Implementation Details

In order to follow the rest of the blog, please check the GitHub repository blog-pi-sets.

Create a Container Image for Chudnovsky Worker

This container image is implemented in Python using FastAPI and gmpy2 for multiprecision arithmetics. Follow the instructions in the README file for the GitHub repository chudnovsky-worker to build and store the image.

Create a Container Image for Chudnovsky Merger

This container image is implemented in Python using gmpy2 and request library for asynchronous HTTP communications with pods in the StatefulSet. It writes the calculated value of $\pi$ to a mounted volume. Follow the instructions in the README file for the GitHub repository chudnovsky-merger to build and store the image.

Deployment of the Kubernetes Resources

Assuming you happen to have access to a Kubernetes cluster, follow the instructions of the GitHub repo blog-pi-sets to simplify the generation of resource files. I’d recommend you use the demo deployment option using kustomize.

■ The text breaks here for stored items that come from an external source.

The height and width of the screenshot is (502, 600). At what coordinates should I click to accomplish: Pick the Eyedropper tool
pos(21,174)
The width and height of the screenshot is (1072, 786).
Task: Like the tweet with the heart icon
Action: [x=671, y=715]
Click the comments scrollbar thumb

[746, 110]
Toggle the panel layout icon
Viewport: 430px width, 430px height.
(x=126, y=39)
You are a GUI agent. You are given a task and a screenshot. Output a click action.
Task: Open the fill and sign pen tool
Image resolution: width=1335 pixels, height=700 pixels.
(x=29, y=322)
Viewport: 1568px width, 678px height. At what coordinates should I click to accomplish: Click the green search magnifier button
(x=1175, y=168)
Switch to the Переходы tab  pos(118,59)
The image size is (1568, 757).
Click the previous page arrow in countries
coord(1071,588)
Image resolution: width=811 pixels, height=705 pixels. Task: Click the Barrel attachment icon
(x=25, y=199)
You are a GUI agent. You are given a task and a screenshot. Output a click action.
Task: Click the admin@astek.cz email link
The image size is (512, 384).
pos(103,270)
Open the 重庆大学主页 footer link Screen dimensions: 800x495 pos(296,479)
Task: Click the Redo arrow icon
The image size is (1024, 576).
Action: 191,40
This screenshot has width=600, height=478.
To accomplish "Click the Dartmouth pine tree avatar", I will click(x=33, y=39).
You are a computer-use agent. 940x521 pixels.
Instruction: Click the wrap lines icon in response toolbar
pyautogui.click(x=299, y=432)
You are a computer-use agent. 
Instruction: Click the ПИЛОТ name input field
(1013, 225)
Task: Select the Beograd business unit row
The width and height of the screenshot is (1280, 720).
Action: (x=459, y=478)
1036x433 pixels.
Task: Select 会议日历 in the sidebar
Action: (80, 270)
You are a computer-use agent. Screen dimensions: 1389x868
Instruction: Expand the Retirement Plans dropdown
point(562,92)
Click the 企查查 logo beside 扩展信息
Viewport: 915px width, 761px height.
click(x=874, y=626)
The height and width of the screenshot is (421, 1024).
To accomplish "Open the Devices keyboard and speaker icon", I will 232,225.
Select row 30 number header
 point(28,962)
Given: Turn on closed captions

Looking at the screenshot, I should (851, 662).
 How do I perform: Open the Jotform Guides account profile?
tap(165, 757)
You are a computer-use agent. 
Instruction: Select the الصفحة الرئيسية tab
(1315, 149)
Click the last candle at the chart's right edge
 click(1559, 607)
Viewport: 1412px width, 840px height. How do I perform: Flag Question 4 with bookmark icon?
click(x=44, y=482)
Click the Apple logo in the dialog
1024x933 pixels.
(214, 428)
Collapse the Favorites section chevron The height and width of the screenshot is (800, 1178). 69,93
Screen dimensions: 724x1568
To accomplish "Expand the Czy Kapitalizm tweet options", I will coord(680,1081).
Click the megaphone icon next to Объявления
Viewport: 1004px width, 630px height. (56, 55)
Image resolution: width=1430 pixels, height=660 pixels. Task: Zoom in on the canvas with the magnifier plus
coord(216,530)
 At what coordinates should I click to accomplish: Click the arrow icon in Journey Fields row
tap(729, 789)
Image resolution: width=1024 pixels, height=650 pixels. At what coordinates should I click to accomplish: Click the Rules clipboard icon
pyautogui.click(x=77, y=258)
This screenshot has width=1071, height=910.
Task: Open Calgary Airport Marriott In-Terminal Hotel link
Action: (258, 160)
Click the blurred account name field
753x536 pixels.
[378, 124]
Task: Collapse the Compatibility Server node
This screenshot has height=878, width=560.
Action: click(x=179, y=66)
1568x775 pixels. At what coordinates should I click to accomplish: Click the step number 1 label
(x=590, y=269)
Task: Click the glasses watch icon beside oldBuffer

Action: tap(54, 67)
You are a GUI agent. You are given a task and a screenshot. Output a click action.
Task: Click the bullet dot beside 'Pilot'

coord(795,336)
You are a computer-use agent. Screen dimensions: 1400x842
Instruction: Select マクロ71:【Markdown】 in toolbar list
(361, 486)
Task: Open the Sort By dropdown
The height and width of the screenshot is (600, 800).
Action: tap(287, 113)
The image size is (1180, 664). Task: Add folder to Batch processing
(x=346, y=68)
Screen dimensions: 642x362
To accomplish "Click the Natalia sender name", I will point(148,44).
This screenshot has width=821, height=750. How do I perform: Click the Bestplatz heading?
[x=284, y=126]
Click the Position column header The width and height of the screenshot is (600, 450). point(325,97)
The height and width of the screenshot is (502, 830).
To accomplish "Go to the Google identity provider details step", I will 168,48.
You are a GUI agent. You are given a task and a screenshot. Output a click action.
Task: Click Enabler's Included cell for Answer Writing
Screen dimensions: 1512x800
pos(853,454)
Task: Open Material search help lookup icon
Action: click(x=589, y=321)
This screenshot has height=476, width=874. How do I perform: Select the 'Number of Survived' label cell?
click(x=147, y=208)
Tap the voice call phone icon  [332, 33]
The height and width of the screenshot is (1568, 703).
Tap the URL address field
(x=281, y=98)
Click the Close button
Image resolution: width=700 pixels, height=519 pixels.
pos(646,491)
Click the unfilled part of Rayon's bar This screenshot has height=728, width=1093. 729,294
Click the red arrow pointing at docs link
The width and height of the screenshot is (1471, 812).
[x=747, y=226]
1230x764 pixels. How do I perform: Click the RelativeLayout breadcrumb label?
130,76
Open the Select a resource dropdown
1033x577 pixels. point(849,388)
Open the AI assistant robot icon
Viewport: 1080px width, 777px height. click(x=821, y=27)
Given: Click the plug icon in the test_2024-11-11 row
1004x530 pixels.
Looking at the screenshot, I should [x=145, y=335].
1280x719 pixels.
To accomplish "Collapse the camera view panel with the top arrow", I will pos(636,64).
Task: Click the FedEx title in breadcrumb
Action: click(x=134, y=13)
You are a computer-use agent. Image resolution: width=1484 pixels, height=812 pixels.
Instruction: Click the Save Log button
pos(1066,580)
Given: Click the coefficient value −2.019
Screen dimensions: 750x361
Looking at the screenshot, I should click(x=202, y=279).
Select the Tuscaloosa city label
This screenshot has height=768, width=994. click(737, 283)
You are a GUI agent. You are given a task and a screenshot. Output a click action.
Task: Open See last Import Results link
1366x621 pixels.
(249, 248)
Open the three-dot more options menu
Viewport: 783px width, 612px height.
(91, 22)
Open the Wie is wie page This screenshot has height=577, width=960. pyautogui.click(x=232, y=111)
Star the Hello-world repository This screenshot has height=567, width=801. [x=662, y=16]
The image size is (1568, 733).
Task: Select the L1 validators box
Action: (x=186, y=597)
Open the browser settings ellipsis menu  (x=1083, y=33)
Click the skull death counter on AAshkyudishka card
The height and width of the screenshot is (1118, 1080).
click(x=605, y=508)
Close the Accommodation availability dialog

My objective of this learning exercise is to use VPA to adjust the resources. Since VPA does not come pre-packaged with Kubernetes API, you need to install it on your cluster. Follow the instructions in the VPA GitHub repository. I used a vpa definition to target the StatefulSet pods and increase/decrease their cpu and memory allocation. As I run more tests I realized that in order to make a case for parallelism, I need to keep at least one parameter identical when I am changing the number of replicas in the StatefulSet. That turned out to be cpu. By setting both the minAllowed and the maxAllowed to the same value, the vpa patches the StatefulSet pod descriptions requests and limits to the same value. On the other hand I let the memory to grow as much as the node resources allow by setting a higher value for the maxAllowed. I also removed the limits from the merger pod since workers and merger do not operate simultaneously. Following is the definition of the vpa. Please change the values as you wish that fits to your environment resources and preferences.

apiVersion: autoscaling.k8s.io/v1
kind: VerticalPodAutoscaler
metadata:
  name: pi-vpa
spec:
  targetRef:
    apiVersion: "apps/v1"
    kind: StatefulSet
    name: pi-worker
  updatePolicy:
    updateMode: "InPlaceOrRecreate"
  resourcePolicy:
    containerPolicies:
    - containerName: 'worker'
      minAllowed:
        cpu: 330m
        memory: "300Mi"
      maxAllowed:
        cpu: 330m
        memory: "1000Mi"
      controlledResources: ["cpu","memory"]
      controlledValues: "RequestsAndLimits"

The following graph shows the time to compute $\pi$ using 2, 4 or 6 replicas of the StatefulSet for 10M, 25M, 50M and 100M digits of $\pi$ . The graph shows the increasing benefit of parallelism when the number of digits increases. Increasing the replica count beyond a certain number has lesser value since the time for combining the results coming from the StatefulSet pods to make the final computation to calculate the values of $a$ and $b$ for $\pi = \frac{426880\sqrt{10005}}{13591409a + 545140134b}$ becomes the more dominant part of the overall computation.

Pi-compute-times

Complete the following steps for customization:

Create a namespace demo in your cluster.
Update $CONTENT/overlays/demo/kustomization.yaml to add the namespace and point to your container image registry for chudnovsky-worker and chudnovsky-merger.
Update $CONTENT/overlays/demo/pi-sets-demo.env, to set the number of $\pi$ digits, the number of steps (derived from dividing the number of $\pi$ digits by 14.18), the number of decimal digit per chunk when writing to the assigned volume.
Update $CONTENT/overlays/demo/pi-worker-statefulset-patch.yaml to set the count of replicas to be identical to WORKER_REPLICAS set in pi-sets-demo.env.
Adjust the values for the spec.resourcePolicy in the pi-worker-vpa-patch.yaml.
Run kustomize build $OVERLAYS/demo -o $RESOURCES to create all the resources.
Apply the resources one by one; wait for the completion of the merger Job and collect the digits of $\pi$ as stored in the mounted storage.

Blog’s lead image is 20,000 colored digits of $\pi$ . Frequency of all digits are very similar whereas there are occasional interesting sequences. For example, digit ‘9’ is repeated 6 times starting at index 763.